Distance, 2020

digital spread for a collaborative magazine

Distance is a part of a larger digital publication created by my classmates and I in response to the coronavirus pandemic. We created it in the context of our class on Everyday Objects. Distance is a reflection not only on the theme of distance as we are experiencing it now, but also on larger themes of being and existing. As a human, I am always oscillating between two polls: movement and staticity, stability and imbalance, comfort and discomfort, sadness and joy. I live in a dichotomous world where the built environment encompasses both my physical surroundings – manmade or natural – and my psych. The magazine incorporates the forms I am most comfortable with – photography, writing, and movement – in a way that I hope invites those who read it to feel inspired to contemplate and reflect. My design aesthetic is minimalist, therefore I have kept the graphics minimal and left negative space as visual breathing room, in order to translate this sensibility.

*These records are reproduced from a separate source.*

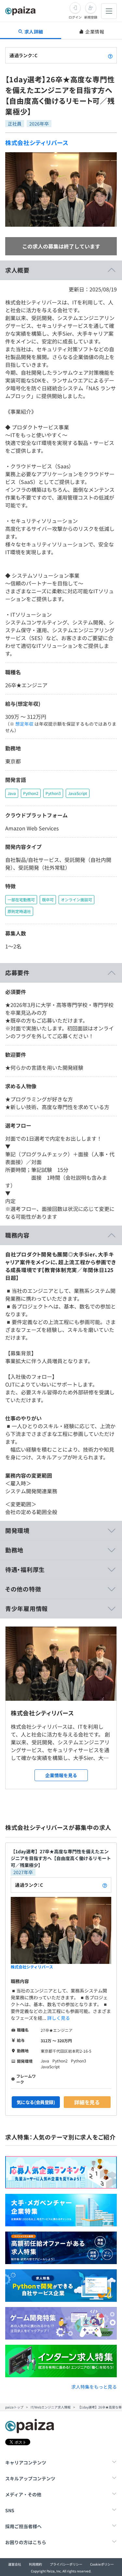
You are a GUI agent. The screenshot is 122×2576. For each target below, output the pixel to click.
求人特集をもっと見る (94, 2386)
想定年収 (24, 723)
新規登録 (90, 17)
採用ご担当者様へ (23, 2526)
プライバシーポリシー (66, 2564)
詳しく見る (58, 2018)
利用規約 (35, 2564)
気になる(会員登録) (36, 2102)
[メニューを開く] (109, 11)
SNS (9, 2510)
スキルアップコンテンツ (30, 2478)
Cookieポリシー (102, 2564)
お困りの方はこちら (25, 2542)
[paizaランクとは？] (110, 55)
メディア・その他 (23, 2494)
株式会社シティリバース (37, 142)
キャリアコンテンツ (25, 2462)
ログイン (75, 17)
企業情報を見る (61, 1775)
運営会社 (14, 2564)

The pictures I used are a mix of unedited and edited. In addition, I layered geometric shapes over some of them, at first simply because I liked it, but then it became an exploration of how to visually represent distance: playing with how far or close apart the shapes were, how they interacted, and connected - or didn’t. All of the writing is original; it mostly consists of poems I wrote in quarantine, as well as longer reflections spurred by class discussions. The element of movement is brought into the piece through the series of stills that I captured from a video of myself dancing; I omitted my body - thus leaving a white space - in order to place the emphasis on the shape of my body rather than the image. I also speak of movement - and my relationship to it - in one of the writing pieces.